Search the material below for the string "next" and extract each line that has it.

Exercise materials:
########

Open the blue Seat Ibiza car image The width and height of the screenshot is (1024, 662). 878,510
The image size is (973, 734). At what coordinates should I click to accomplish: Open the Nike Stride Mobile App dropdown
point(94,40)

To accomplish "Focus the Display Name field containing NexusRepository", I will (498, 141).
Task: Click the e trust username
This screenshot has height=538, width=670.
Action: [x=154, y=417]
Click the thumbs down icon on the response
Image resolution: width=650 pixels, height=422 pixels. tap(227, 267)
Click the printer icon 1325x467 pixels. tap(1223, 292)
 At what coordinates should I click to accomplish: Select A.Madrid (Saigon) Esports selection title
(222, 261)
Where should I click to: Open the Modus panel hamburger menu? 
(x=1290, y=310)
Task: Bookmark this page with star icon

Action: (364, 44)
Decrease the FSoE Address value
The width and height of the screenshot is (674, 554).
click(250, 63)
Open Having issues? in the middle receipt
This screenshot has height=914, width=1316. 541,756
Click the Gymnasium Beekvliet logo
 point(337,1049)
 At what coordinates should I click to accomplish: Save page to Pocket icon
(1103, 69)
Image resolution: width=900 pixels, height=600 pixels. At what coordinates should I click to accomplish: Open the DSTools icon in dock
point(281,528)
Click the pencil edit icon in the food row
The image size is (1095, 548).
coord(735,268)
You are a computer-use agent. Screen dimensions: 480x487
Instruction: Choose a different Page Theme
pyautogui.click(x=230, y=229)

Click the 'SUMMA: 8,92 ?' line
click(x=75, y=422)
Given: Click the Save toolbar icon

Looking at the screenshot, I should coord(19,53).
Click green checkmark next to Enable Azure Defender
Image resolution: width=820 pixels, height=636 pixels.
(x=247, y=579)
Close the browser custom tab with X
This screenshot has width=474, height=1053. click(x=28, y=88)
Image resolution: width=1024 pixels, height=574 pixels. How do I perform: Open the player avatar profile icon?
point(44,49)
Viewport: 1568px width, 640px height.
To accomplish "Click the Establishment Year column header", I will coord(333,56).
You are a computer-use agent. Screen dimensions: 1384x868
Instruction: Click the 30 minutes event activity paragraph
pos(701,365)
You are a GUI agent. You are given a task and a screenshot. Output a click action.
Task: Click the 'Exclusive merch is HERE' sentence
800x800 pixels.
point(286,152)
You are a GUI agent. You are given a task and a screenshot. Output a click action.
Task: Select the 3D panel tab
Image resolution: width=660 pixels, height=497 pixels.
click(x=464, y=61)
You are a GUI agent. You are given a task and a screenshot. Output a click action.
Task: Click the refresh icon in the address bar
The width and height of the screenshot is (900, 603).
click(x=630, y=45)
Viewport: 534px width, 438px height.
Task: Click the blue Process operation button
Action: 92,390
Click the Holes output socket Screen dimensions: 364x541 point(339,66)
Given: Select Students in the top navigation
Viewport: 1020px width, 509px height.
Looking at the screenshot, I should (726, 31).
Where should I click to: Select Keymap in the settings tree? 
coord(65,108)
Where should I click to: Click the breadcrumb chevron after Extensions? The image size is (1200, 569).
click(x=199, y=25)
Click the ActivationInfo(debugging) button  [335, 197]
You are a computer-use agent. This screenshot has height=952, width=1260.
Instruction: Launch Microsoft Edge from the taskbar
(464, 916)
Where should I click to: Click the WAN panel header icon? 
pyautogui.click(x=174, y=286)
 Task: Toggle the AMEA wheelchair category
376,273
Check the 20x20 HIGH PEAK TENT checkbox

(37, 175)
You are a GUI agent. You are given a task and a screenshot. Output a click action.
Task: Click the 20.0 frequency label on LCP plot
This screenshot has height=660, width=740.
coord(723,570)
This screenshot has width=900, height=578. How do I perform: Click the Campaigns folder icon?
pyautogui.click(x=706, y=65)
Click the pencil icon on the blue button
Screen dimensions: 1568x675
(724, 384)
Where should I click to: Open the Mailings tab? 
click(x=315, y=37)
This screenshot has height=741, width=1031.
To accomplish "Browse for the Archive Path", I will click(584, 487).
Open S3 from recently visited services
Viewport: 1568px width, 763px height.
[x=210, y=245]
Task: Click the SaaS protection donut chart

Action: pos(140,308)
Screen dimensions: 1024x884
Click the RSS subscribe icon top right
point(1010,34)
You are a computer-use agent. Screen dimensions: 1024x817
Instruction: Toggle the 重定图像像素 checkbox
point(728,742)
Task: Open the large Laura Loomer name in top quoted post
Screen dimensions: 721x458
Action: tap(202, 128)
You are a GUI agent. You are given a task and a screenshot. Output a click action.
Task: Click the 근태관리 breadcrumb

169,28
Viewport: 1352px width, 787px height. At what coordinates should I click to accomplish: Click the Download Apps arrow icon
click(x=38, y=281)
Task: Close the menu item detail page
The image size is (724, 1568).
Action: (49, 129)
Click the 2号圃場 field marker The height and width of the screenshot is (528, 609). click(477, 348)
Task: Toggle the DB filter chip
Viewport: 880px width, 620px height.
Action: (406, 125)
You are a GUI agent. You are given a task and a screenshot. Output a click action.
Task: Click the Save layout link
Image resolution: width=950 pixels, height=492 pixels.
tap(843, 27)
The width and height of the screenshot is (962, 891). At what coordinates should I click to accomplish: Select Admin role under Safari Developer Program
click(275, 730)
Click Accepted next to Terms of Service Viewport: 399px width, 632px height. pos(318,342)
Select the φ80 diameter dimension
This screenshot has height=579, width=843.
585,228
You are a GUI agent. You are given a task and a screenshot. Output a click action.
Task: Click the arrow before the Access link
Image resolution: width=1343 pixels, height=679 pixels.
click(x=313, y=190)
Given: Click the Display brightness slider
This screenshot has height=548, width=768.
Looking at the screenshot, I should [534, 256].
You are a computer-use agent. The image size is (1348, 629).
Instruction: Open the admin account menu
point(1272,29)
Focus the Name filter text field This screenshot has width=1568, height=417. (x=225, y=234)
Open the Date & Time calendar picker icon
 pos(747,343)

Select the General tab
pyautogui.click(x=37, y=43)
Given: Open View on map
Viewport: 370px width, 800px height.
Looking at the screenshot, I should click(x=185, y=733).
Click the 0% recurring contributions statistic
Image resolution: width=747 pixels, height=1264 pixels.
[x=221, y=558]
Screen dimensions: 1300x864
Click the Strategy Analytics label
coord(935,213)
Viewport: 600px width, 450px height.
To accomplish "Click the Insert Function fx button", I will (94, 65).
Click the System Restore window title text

########

Task result:
Click green checkmark next to Enable Azure Defender
Click Accepted next to Terms of Service Viewport: 399px width, 632px height. pos(318,342)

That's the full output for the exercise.